The final distribution of votes has been detailed as follows:
- Twilight Guardian: 29%
- Genius: 24%
- Urban Myths: 22%
- The Core: 15%
- Lady Pendragon: 7%
- Alibi: 3%

Twilight Guardian's first issue post Pilot Season was released in January 2011.

Genius' first issue post Pilot Season was released on August 6, 2014.

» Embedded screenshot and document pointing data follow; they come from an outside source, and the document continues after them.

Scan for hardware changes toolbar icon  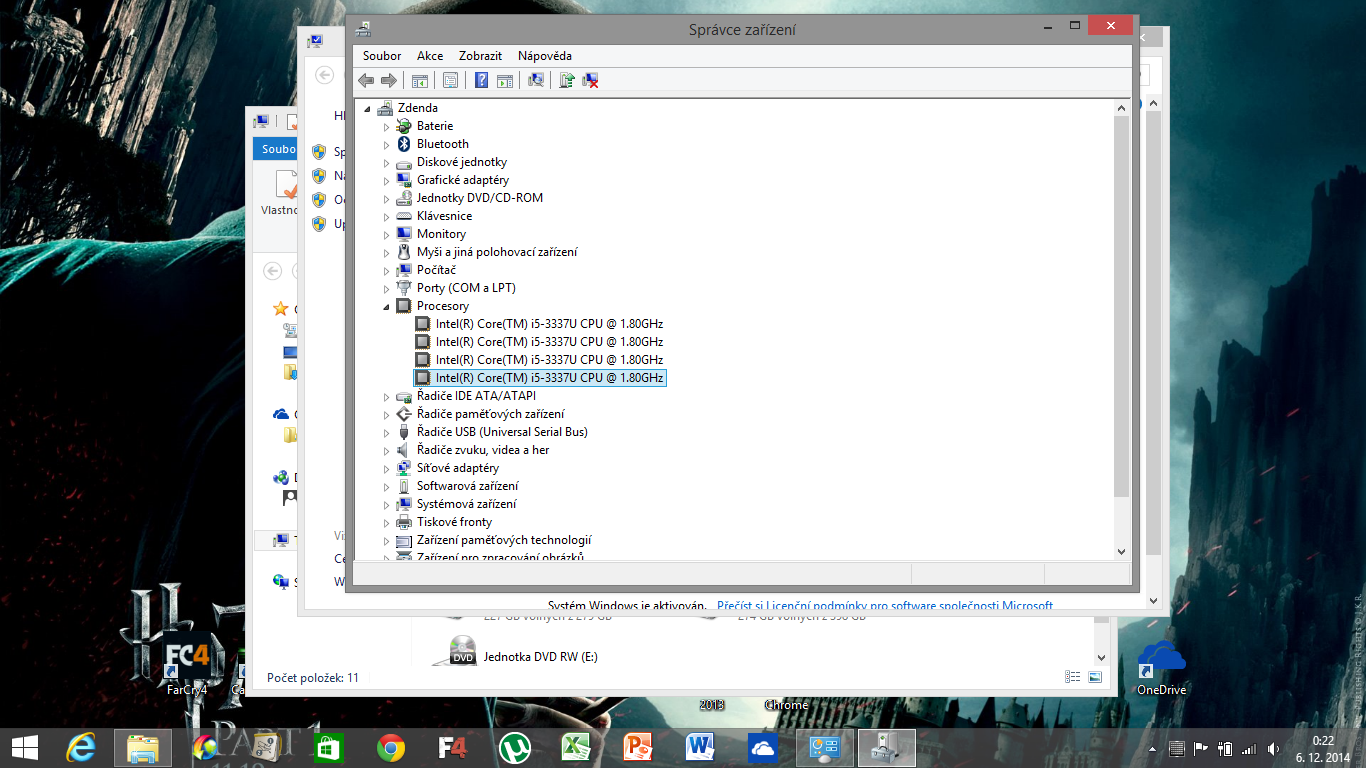click(x=536, y=81)
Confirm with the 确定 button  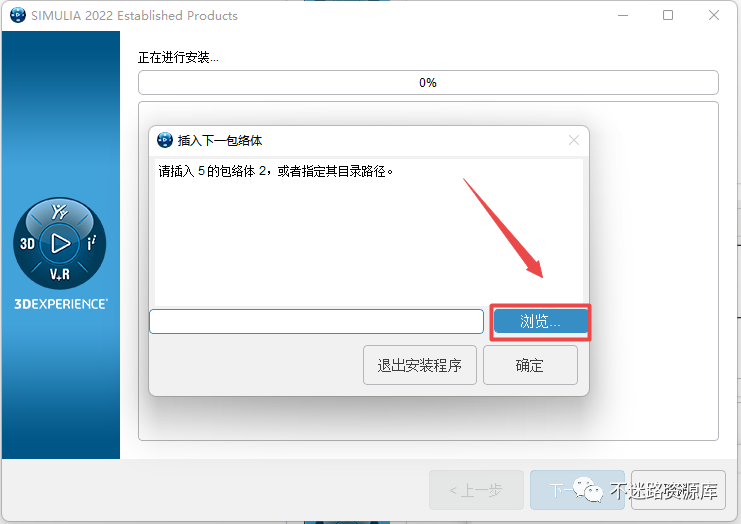[530, 365]
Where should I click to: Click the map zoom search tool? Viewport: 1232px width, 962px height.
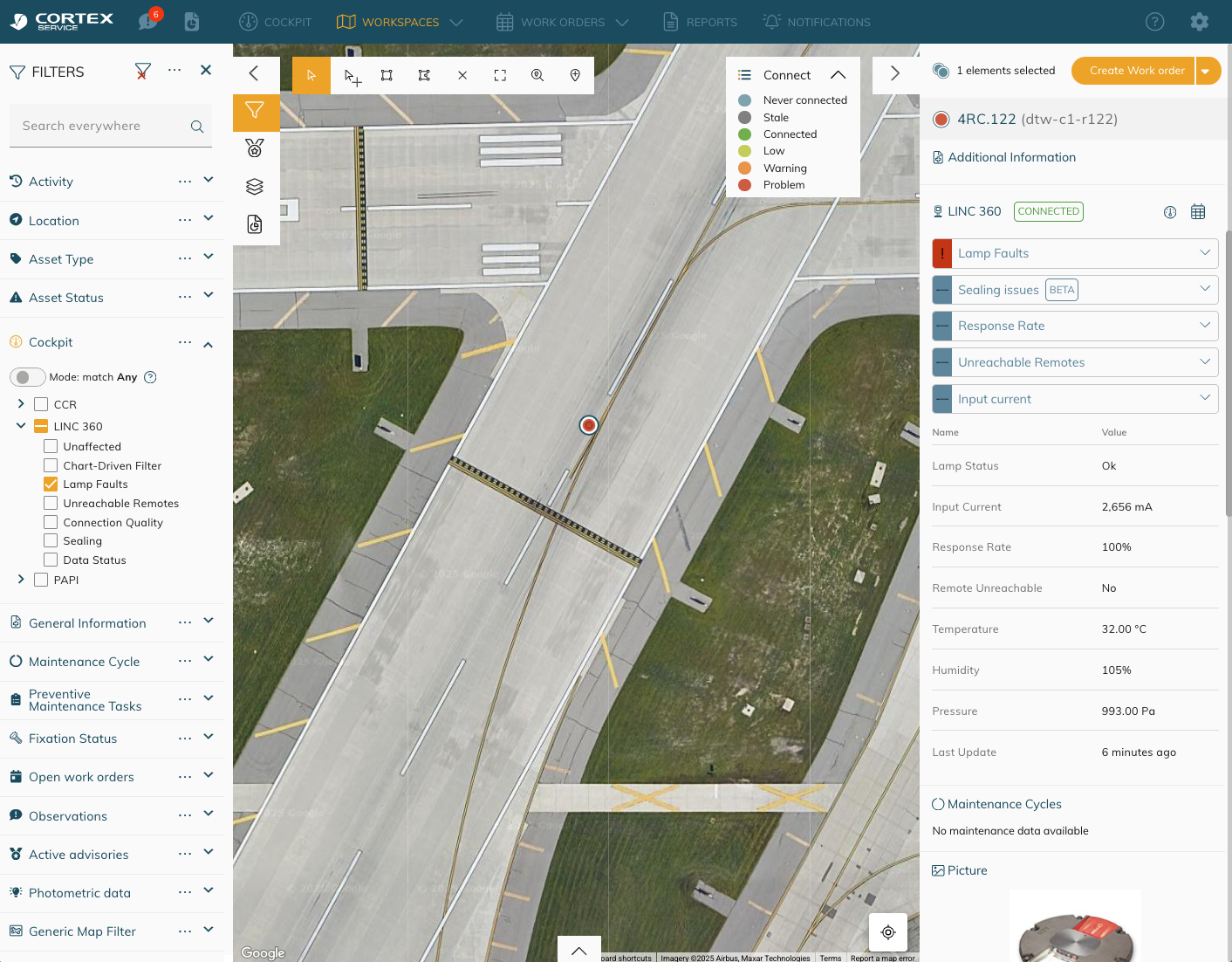pos(537,76)
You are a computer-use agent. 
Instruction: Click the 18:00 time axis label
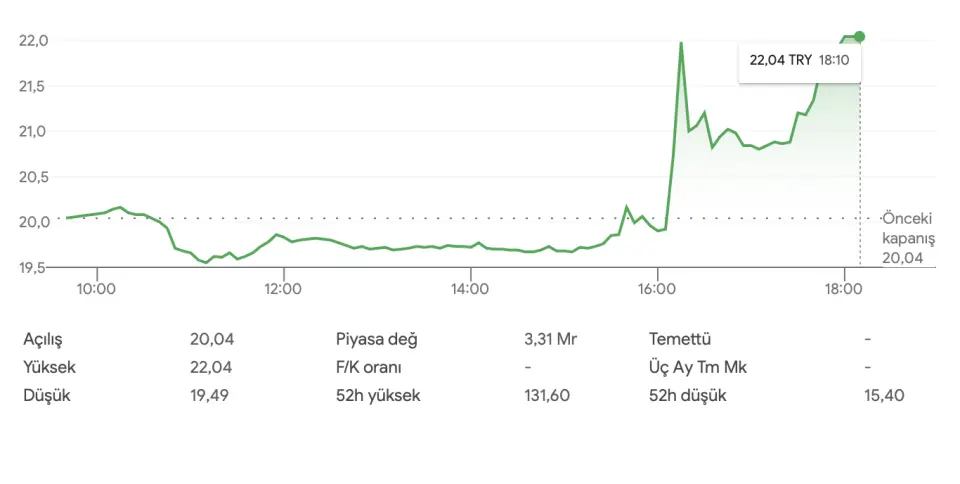[x=843, y=289]
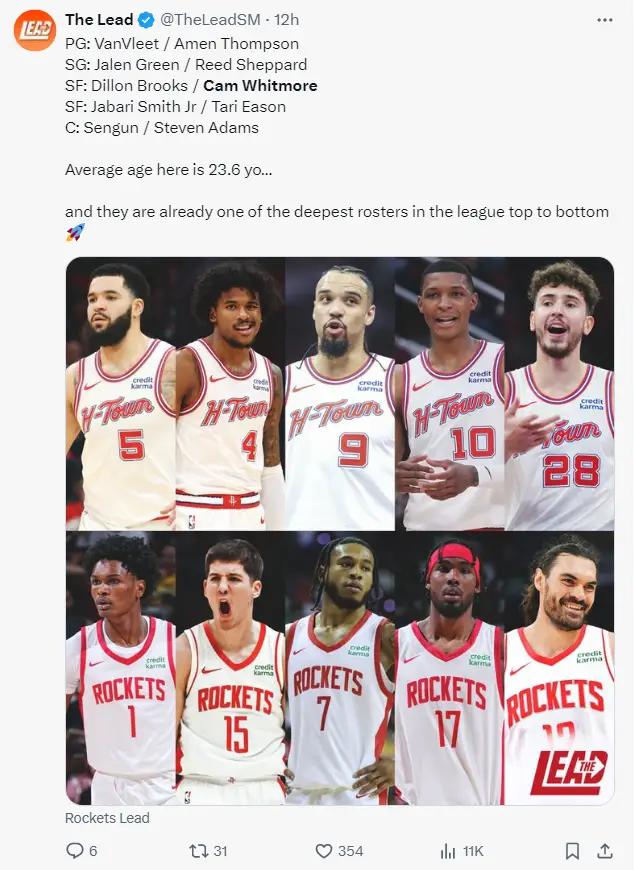
Task: Open The Lead display name link
Action: [99, 20]
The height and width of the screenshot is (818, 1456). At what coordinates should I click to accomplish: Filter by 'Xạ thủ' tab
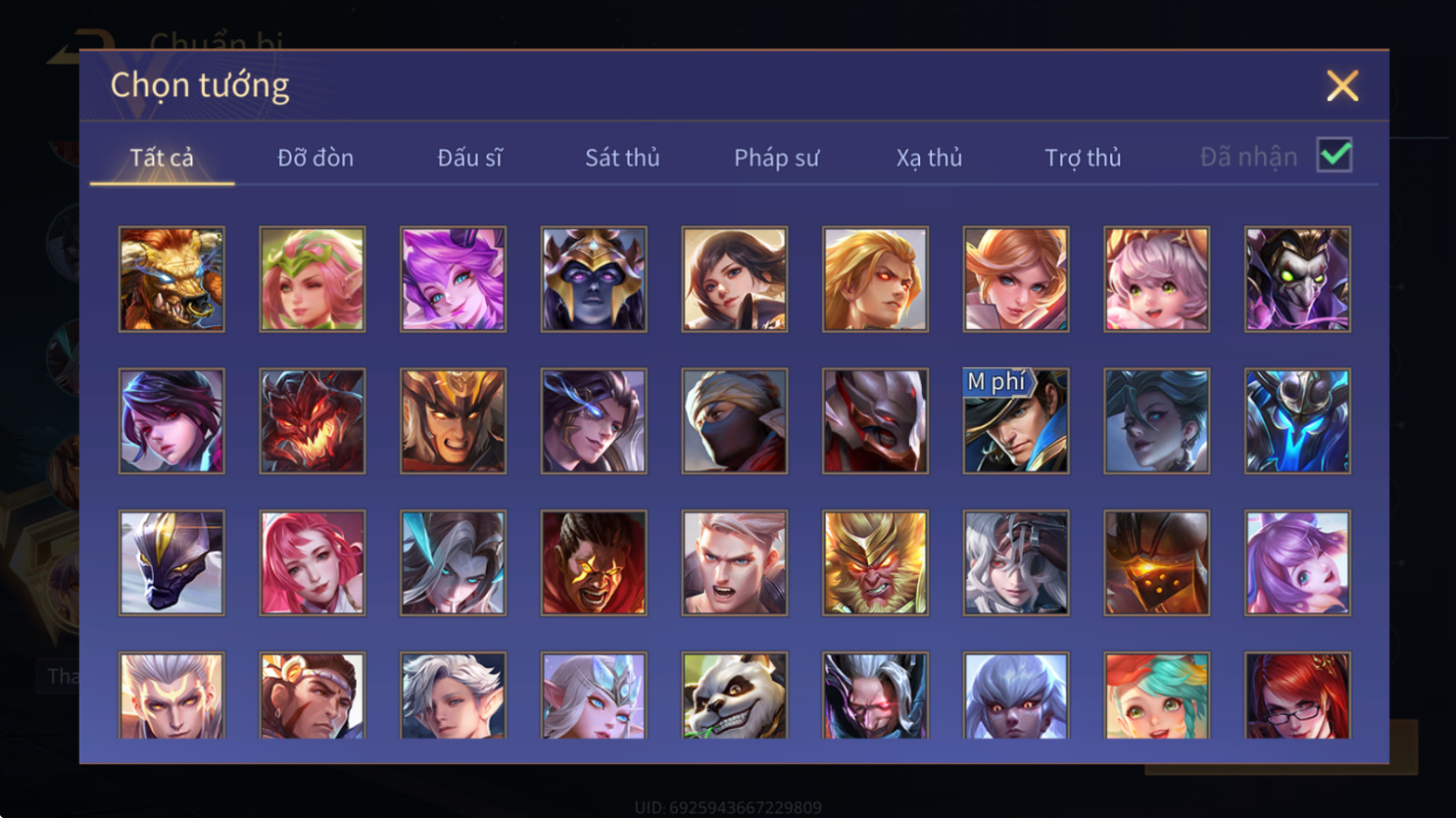pyautogui.click(x=929, y=157)
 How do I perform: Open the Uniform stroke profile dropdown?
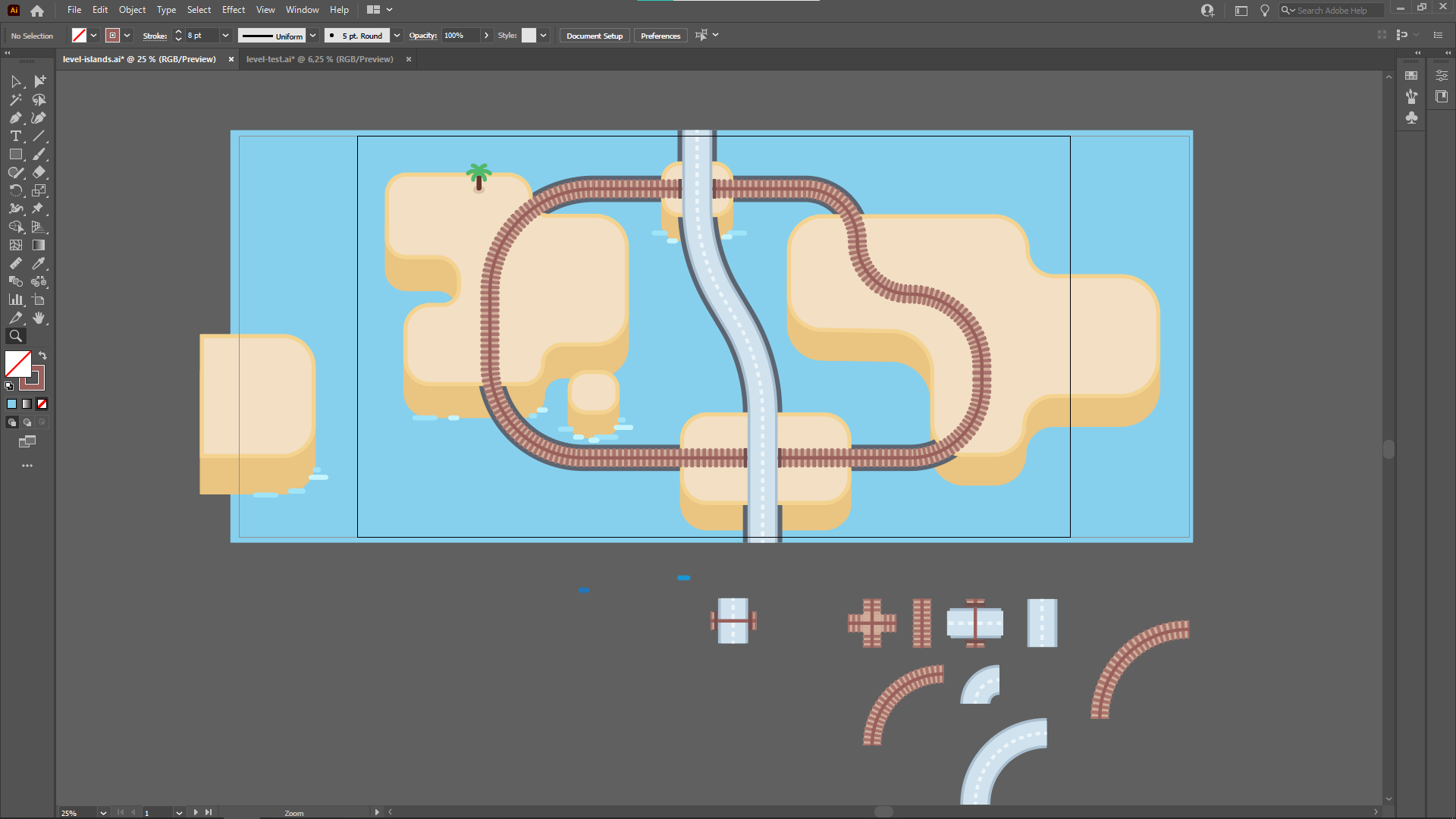click(312, 36)
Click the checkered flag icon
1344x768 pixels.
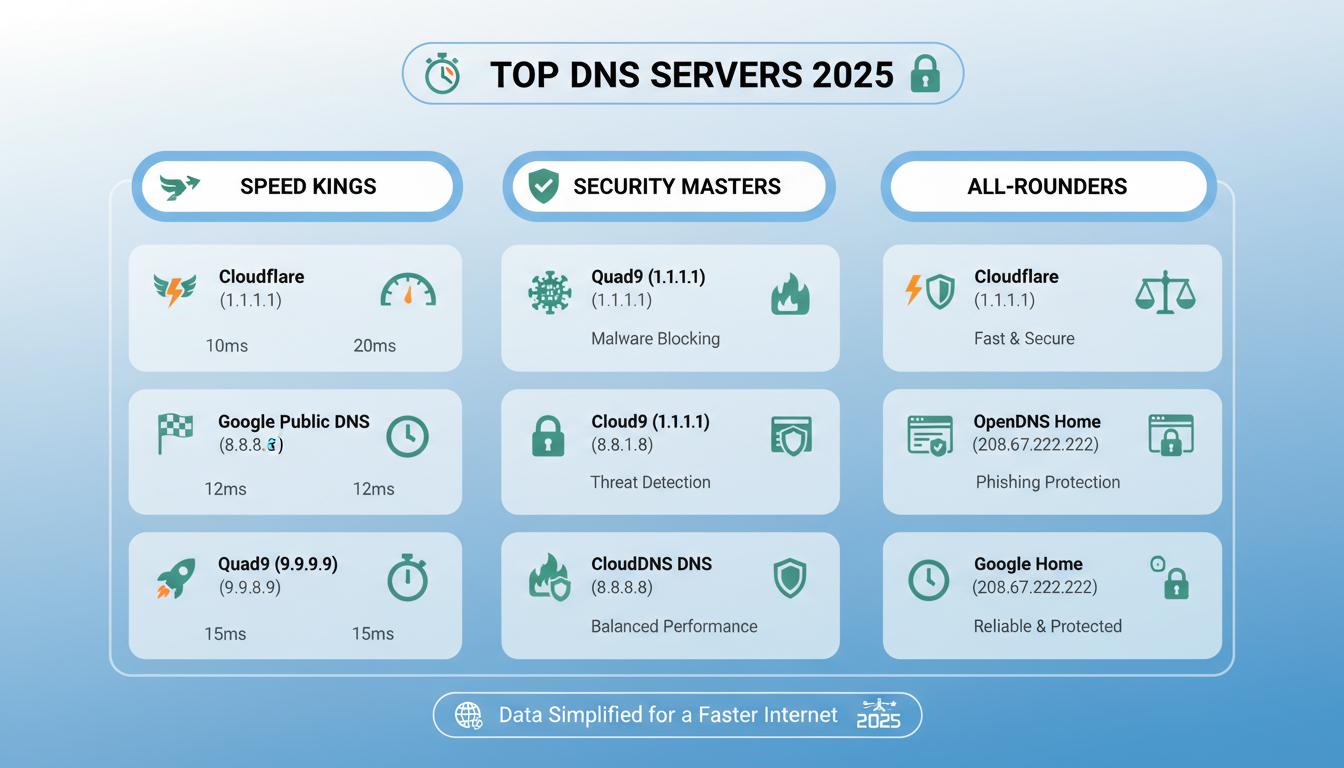click(174, 434)
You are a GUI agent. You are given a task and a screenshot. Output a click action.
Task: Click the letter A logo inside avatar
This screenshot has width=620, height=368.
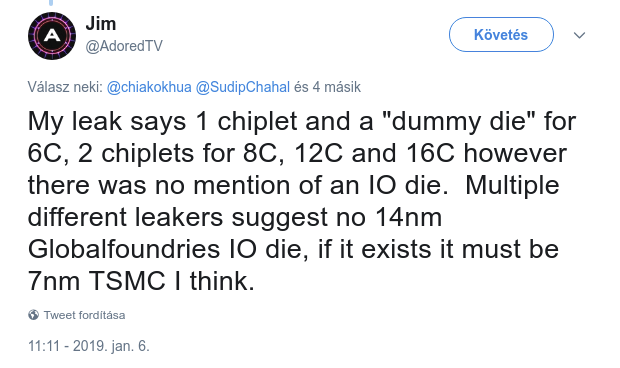point(52,36)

According to Mel Caylo, Top Cow Vice President of Marketing & Sales, some entrants that did not win the 2008 competition may still have a future at the company. "While we have two, very clear winners in Twilight Guardian and Genius, voting for the other books was so fierce that it doesn't preclude us from ever doing something else with those properties down the road."

==2009==
The entrants for the 2009 season were:
- Murderer #1 (W) Robert Kirkman (A) Nelson Blake II (Cov) Marc Silvestri
- Demonic #1 (W) Robert Kirkman (A) Joe Benitez (Cov) Marc Silvestri
- Stealth #1 (W) Robert Kirkman (A) Sheldon Mitchell (Cov) Marc Silvestri
- Stellar #1 (W) Robert Kirkman (A) Bernard Chang (Cov) Marc Silvestri
- Hardcore #1 (W) Robert Kirkman (A) Brian Stelfreeze (Cov) Marc Silvestri

Top Cow relaunched Pilot Season with major differences. In previous years, Pilot Season had been a competition between titles developed by a diverse roster of creative teams. All five Pilot Season titles released were written by Robert Kirkman, with covers by Marc Silvestri.

The first published issue, "Murderer", was released in December 2009. The rest were released over the course of 2010 with the exception of the final issue, Hardcore, which was due in 2010, but was finally released in May 2012. Image and Top Cow have no comment on the status of Pilot Season 2009 and 2010 moved ahead.

==2010==
The entrants for the 2010 season were (winners in bold):
- 39 Minutes #1
  - Forever #1
  - Crosshair #1
  - The Asset #1
  - 7 Days from Hell #1
  - Midway Earth #1 (pulled from schedule, never published as part of Pilot Season)

Issues were released much more quickly than previously, with the competing pilot issues released every week in the space of 5 weeks. Unlike the previous round, in which all comics were written by the same author, all issues from this round were written by different creative teams.

Voting took place in November 2010.

==2011==
The entrants for the 2011 season were (winners in bold):
- The Beauty: A sexually transmitted disease emerges, which seemingly only makes the infected more beautiful and perfect... until the first person mysteriously dies.
  - The Test: A dozen people are selected to repopulate the world inside an enclosed neighborhood environment after a post apocalyptic event.
  - City of Refuge: In a post apocalyptic city where everyone is implanted with a chip that removes the human capacity for violence and only the internal security forces can take Freestone, a drug that removes the chip's effects; someone has released Freestone onto the streets.
  - Fleshdigger: Brett tried to save a woman and was killed for his trouble, but at his grave, the woman invokes dark magic and raises him as a teeming mass of worms to seek revenge on the ones who hurt both of them.
  - Theory of Everything: Scientist Charles Witten is recruited by a government task force to hunt down a group of dimension hopping thieves, using technology that Witten conceived, but was never able to get to work.
  - Misdirection: Vince Martinez is an ex-con, ex-NASCAR driver who is tricked into driving a getaway vehicle during a bank robbery, but he'll soon realize he's part of something MUCH larger.
  - Anonymous: A Special Forces operative who fakes his own death and tries to atone for his deeds by traveling the world and as an anonymous do-gooder using his old, lethal skill set.
  - Seraph: The protagonist is recruited by Heaven to be its soldier on Earth; imbued with great power, the soldier must live by the letter of God's Law to maintain his blessings, but sometimes his missions make it impossible for him to do so.

==Collected editions==
The first season is being collected into a trade paperback:

- Pilot Season 2007 (144 pages, June 2008, ISBN 1-58240-900-5)

==Other media==

===Possible film adaptations===
Although it didn't win and only one issue was released Alibi was optioned for a film by Mandeville Films who had produced the film Surrogates based on the comic book series of the same name.